The "listen to your users" lesson hits differently when you've built privacy-first with no accounts and no backend. I'm building SelfOS - a consumer life planner. I genuinely can't reach my paying users. No emails, no IDs, nothing. All I have is App Store reviews and the occasional email someone sends voluntarily.
So I'm stuck doing the opposite of what you describe - shipping things based on what I observe publicly and what I'd want myself. No way to validate before building.
How would you approach product decisions when you have zero direct access to your users?
Rankfender
@virtualviki Tough spot. I'd use App Store reviews like user interviews. Reach out to everyone who writes one. Track anonymous behavior inside the app. And ship small. Watch what works. You're not blind. Just different sensors.

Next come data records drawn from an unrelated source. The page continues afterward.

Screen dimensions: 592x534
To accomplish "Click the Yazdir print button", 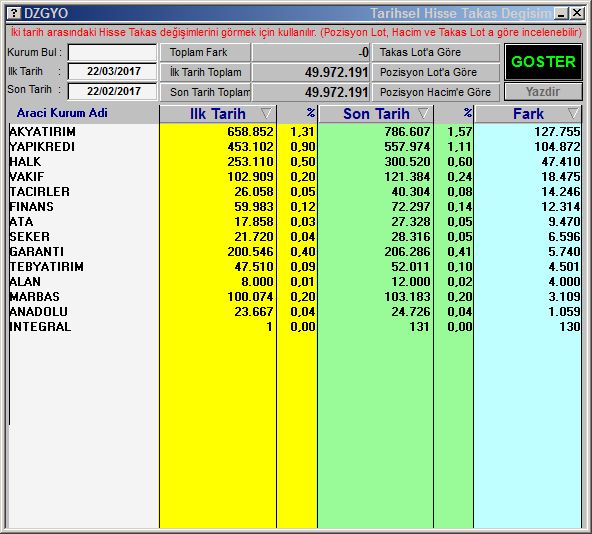I will 543,92.
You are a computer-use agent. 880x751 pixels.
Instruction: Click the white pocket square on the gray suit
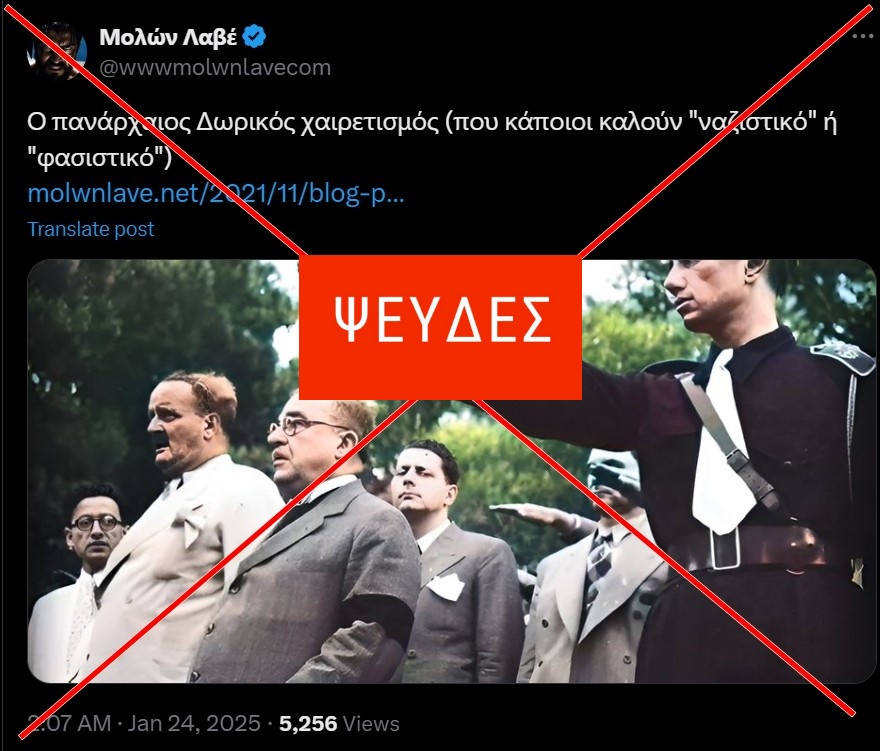(x=446, y=587)
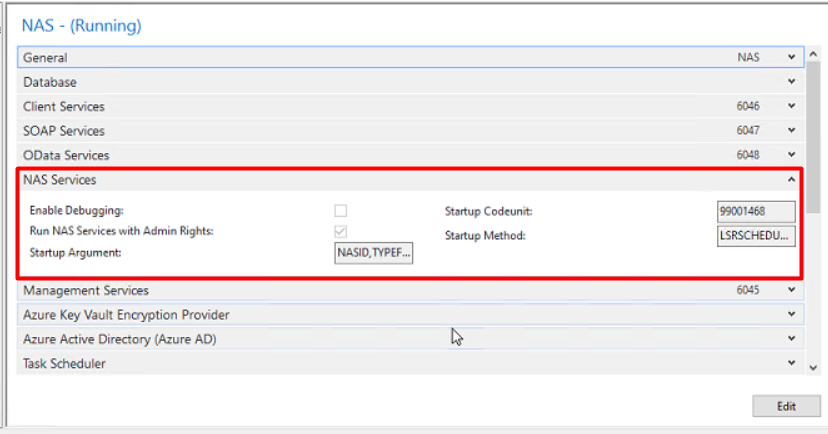Expand SOAP Services section arrow
Screen dimensions: 828x434
(x=791, y=130)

For me, the biggest learning is about timing. Enterprise is not wrong, but it felt like you tried to jump there too early. I have seen product grow naturally into that space, and it looks very different when customers pull you instead of you pushing in.
Rankfender
@rakesh_gupta20 Exactly. Enterprise should pull you. We pushed. That's why it failed!!
That comparison between SSO vs API rate limits says everything. 47 requests vs 4 and still building the wrong thing. Happens more often than people admit.
Rankfender
@filxa_adam Happens all the time. Loud requests win over quiet votes. We learned to look at usage, not just voices.